[[ Input data, beginning ]]

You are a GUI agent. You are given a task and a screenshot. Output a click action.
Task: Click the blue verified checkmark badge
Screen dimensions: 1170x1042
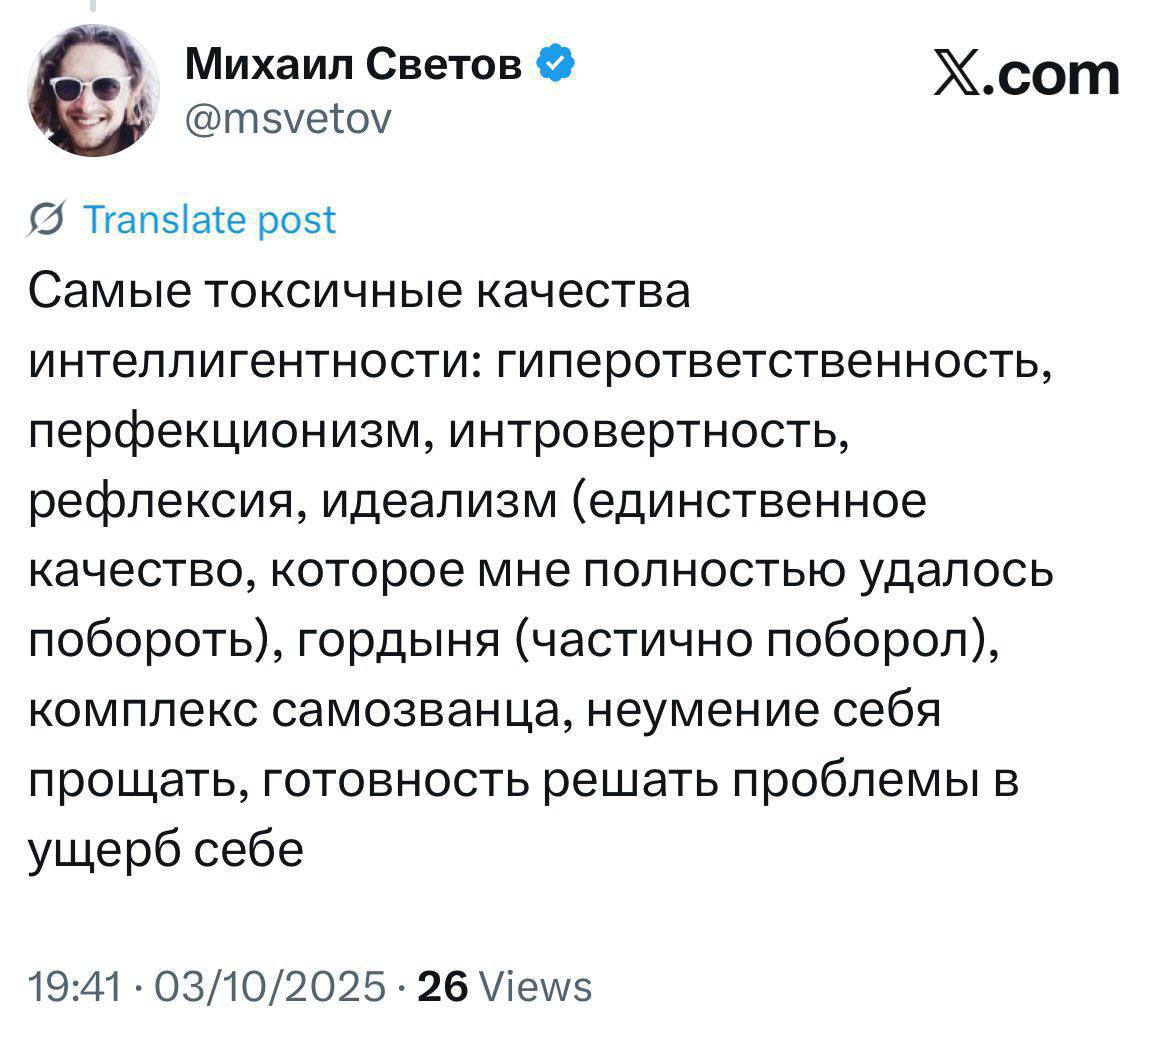[556, 63]
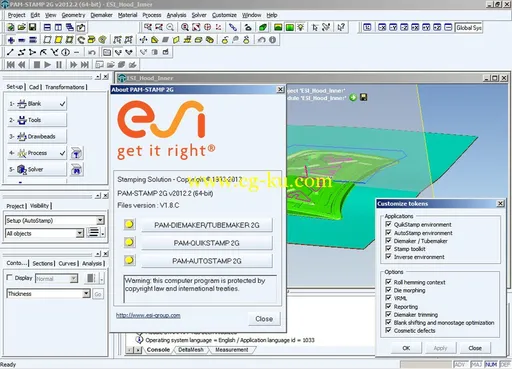Click the zoom magnifier toolbar icon
Viewport: 512px width, 369px height.
tap(185, 27)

[[ Input data, end ]]

◆ Task directions
Go through the entries above and output them exactly, without pictures.

◆ Reply
You are a GUI agent. You are given a task and a screenshot. Output a click action.
Task: Click the blue verified checkmark badge
Screen dimensions: 1170x1042
[556, 63]
Click the zoom magnifier toolbar icon
Viewport: 512px width, 369px height.
tap(185, 27)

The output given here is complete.